Tramvaydayım. Sınavdan dönüyorum. Yanımdaki okumuş adam, yanımdaki kır saçlı okumuş adam, yanımdaki pahalı montlu, orijinal spor ayakkabılı laptoplu okumuş adam, yanımdaki mecburen bu tramvayda olduğu her halinden belli olan okumuş adam kulağından kulaklığı çıkarıp yeniden takıyor ve parmaklarını piyano çalar gibi hareket ettirmeye başlıyor. Bu hareket bana bir üstünlük simgesi, bir emir cümlesi, bir hakir görme edası gibi geliyor. Hasmımıza sevdiklerimizden daha yakınızdır, adamın bu hareketi beni ona yaklaştırıyor. Üstünden nefret eden bir alta dönüşmeye hazırım. Hangi komutu verirse versin ona koşulsuz uyacak bir er beliriyor içimde. Koşulsuz uyarken bin bir türlü küfrü yıkayıp ipe serecek bir er. Küfretmek için ve nefret etmek için üstün emri şart. Parmaklarını kımıldatmayı kesiyor adam. Bir müddet emirsiz ve küfürsüz yol alıyoruz. İçimdeki er botlarını boyuyor. Çarşafını düzeltiyor. İki parmağımla buğulanan camı silip koğuştan dışarıya bakıyorum. Lakin insan kalbinin buğusunu silmek için başkasının parmaklarına ihtiyaç duyar. Çünkü o buğu içeriden değil dışarıdan silinir. Nişanlımın hayali camdaki buğuyu silip gülümsüyor. Ben de ona gülümsüyorum. Sonra içimden parasızlığım, işsizliğim, aylaklığım geçiyor. Kalp yeniden buğulanıyor. Nişanlım siliyor, gülümsüyor, yeniden buğulanıyor, siliyor, gülümsüyor, yeniden buğulanıyor. Hava soğuk olmasa buğu da olmayacak. Görüş mesafesi azalmayacak. Buğunun iki tarafında iki yalnız üretiyor soğuk hava. Ayaklarımı birleştirip ellerimi koltuk altlarıma sokuyorum, büzülür gibi bir hareket yapıyorum.

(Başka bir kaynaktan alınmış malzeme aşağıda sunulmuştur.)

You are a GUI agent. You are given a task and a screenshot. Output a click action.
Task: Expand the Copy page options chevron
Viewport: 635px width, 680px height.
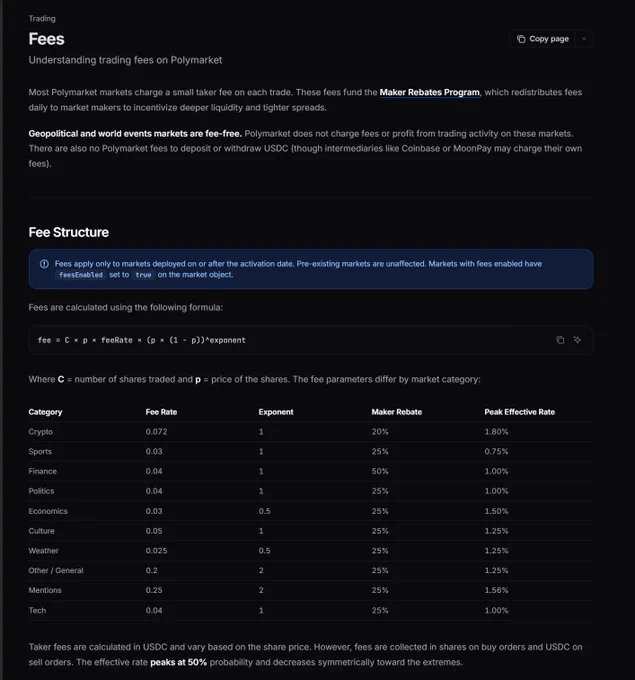coord(584,39)
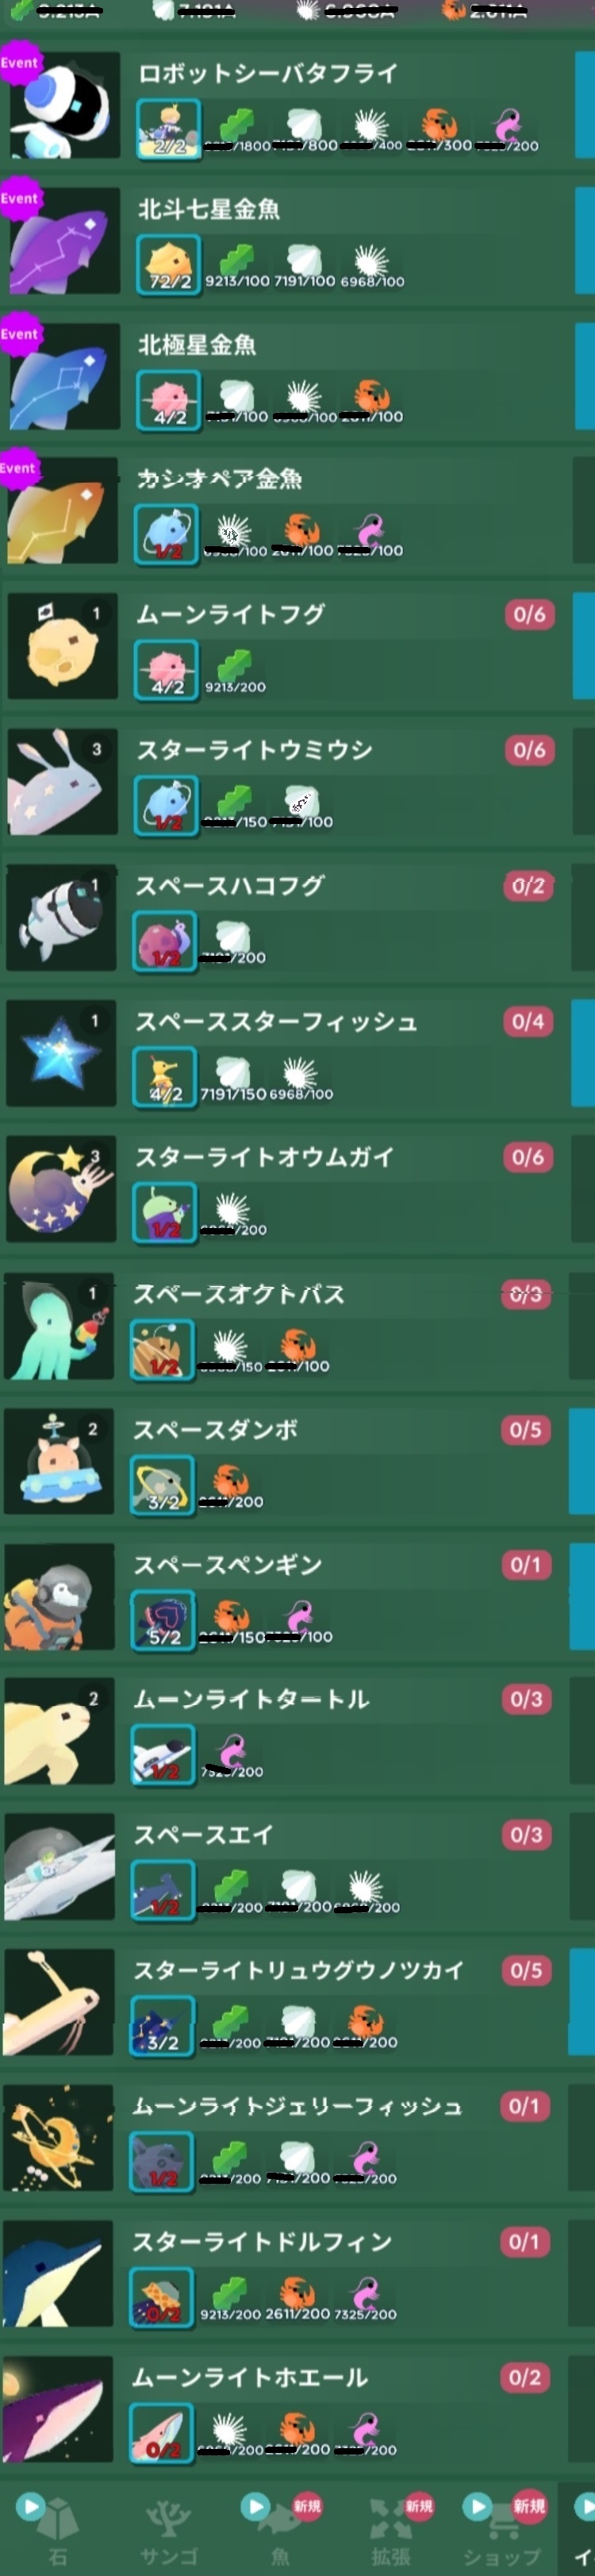Tap the 0/6 counter on ムーンライトフグ
Image resolution: width=595 pixels, height=2576 pixels.
530,614
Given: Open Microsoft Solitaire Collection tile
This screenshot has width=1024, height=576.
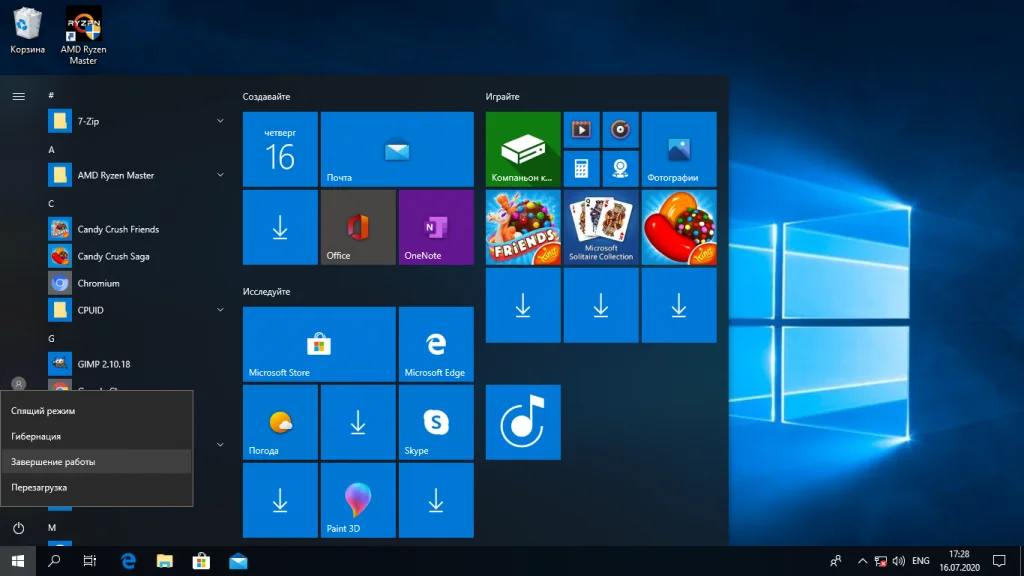Looking at the screenshot, I should click(601, 227).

Yanımdaki adam bu hareketi gördüm dercesine bacak bacak üzerine atıp paçasındaki tozu bir aktör edası ile pat pat vurup çırpıyor. Tozu çırpmak için bacak bacak üzerine atmış gibi görünse de asıl amacının toz değil oturuş pozisyonuyla üstünlük sağlamak olduğunu anlıyorum. Üstlerimi iyi tanırım. Bayraklı flamalı, kollu bacaklı, afişli ve sloganlı, savaş bilançosunun korkunçluğu ile övünen bir Batılı orduya dönüşüyor adam. Savaş için barışan liderlerinin izinde, barış için savaşan bir ordu. Tramvayın dışında nişanlımın hayali, içeride bu Haçlı askeri, kuşatıldığımı hissediyorum. Birbirimizi yok edene kadar savaşacağız. Adam attığı bacağından ayağı sarkıp ağrımasın diye ayak bileğini eliyle tutuyor. Bunu anlayışla karşılıyorum. Diğer yandan bileğinden kavranan ayak müziğe eşlik ediyor ve ritim tutmaya başlıyor. Bunu anlayışla karşılamam mümkün değil. Bu görüntü bir anda askerlerin koşusunu andırıyor. Kişiliğimin üzerinde bir ordu silahlı koşu yapıyor. Botların tabanları pütürlerimi düzleyip, çıkıntılarımı toprağa iade ediyor. Küreselleşiyorum. Adam bir an dönüp belli belirsiz gülümsüyor, asık suratımla bu hareketi geçiştiriyorum. O flash mob organizasyonun tatlı bir çocuğuna dönüşse de, ben Irak’ta annesini kurtarmaya çalışan yaralı bir çocuğum. O planking yapan canı sıkkın bir gence dönüşse de ben Halep’te enkazın üzerine sırtüstü düşen bir muhalifim. O tebowing yapan batılı bir öğrenci ise ben Bakırköy ruh ve sinir hastalıkları bahçesindeki düşünen adam heykeliyim. O cips kola pizza, ben mülteci kamplarına fırlatılmış bir dilim ekmek. O Wall Street, ben Sırat köprüsü.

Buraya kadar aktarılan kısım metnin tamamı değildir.